Problem details ::
As the lines appear below, please set them down exactly, starting at the first and finishing with the one containing "Open the green".
==== Task input
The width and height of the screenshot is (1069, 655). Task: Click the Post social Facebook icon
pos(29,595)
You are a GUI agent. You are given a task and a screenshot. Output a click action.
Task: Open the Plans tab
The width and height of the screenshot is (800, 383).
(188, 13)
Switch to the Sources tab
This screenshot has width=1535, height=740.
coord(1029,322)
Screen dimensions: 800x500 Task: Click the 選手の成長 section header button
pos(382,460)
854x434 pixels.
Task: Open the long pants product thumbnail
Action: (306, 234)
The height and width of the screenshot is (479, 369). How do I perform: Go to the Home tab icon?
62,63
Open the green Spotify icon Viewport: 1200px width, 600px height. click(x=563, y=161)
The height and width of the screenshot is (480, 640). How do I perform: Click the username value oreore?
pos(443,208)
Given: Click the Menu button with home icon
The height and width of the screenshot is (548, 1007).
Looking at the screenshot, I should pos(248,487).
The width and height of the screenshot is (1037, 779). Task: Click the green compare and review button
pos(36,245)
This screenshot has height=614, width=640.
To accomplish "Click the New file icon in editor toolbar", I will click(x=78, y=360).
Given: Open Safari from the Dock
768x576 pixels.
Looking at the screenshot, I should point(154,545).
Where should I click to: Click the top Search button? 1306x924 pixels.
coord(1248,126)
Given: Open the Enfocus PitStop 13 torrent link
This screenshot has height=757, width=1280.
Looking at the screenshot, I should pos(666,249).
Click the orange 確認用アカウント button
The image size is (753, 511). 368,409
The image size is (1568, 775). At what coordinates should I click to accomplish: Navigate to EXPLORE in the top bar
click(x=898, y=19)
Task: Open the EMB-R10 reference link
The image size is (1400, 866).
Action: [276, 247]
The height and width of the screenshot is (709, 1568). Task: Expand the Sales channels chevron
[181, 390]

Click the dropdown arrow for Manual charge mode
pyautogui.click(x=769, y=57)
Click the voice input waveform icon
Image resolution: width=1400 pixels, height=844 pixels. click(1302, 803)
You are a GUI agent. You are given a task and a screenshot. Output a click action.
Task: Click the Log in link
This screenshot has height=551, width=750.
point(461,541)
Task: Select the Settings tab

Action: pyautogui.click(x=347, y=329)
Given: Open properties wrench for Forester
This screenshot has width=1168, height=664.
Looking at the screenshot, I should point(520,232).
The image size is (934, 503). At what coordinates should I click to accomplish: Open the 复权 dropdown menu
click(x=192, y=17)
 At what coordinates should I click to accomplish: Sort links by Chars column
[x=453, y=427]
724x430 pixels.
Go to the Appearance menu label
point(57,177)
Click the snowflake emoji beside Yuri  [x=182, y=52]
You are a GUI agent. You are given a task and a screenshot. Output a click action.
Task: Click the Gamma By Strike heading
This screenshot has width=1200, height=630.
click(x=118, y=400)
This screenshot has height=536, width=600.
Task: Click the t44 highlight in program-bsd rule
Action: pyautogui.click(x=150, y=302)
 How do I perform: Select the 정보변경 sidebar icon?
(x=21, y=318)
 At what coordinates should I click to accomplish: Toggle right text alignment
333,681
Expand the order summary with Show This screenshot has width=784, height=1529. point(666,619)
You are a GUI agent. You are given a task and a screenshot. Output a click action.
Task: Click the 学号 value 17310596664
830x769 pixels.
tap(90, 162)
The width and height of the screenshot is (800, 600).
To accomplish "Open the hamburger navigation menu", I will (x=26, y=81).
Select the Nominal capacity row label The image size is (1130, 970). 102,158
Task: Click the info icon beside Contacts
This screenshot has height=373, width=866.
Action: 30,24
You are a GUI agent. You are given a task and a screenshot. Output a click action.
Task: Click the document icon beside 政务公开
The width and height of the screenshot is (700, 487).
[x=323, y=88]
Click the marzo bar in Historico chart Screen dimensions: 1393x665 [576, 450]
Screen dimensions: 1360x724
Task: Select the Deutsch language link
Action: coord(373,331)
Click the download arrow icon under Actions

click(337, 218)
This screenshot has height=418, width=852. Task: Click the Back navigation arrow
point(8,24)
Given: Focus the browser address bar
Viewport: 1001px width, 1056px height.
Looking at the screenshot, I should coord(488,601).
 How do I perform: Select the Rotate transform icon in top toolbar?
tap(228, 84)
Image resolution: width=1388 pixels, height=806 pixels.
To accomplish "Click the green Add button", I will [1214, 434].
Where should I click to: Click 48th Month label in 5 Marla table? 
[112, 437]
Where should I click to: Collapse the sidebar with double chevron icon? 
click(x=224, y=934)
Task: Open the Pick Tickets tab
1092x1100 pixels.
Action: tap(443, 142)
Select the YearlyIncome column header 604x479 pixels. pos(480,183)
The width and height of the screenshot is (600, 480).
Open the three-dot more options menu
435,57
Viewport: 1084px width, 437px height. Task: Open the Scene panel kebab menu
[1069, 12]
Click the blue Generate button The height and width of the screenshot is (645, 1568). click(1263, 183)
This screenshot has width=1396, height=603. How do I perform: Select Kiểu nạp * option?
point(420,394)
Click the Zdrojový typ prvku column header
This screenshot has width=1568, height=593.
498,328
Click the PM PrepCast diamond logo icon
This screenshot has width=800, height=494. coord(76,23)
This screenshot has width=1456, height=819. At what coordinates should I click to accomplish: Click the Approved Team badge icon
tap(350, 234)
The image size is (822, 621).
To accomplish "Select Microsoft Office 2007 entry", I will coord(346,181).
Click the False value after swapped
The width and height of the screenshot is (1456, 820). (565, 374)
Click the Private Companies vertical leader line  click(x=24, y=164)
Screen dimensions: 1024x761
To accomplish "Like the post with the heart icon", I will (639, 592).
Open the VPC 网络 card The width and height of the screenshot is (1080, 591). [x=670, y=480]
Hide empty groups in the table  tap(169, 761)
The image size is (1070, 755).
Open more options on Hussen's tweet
========
Exercise answer ::
The width and height of the screenshot is (1069, 655). Task: Click the Post social Facebook icon
pos(29,595)
You are a GUI agent. You are given a task and a screenshot. Output a click action.
Task: Open the Plans tab
The width and height of the screenshot is (800, 383).
(188, 13)
Switch to the Sources tab
This screenshot has width=1535, height=740.
coord(1029,322)
Screen dimensions: 800x500 Task: Click the 選手の成長 section header button
pos(382,460)
854x434 pixels.
Task: Open the long pants product thumbnail
Action: (306, 234)
The height and width of the screenshot is (479, 369). How do I perform: Go to the Home tab icon?
62,63
Open the green Spotify icon Viewport: 1200px width, 600px height. click(x=563, y=161)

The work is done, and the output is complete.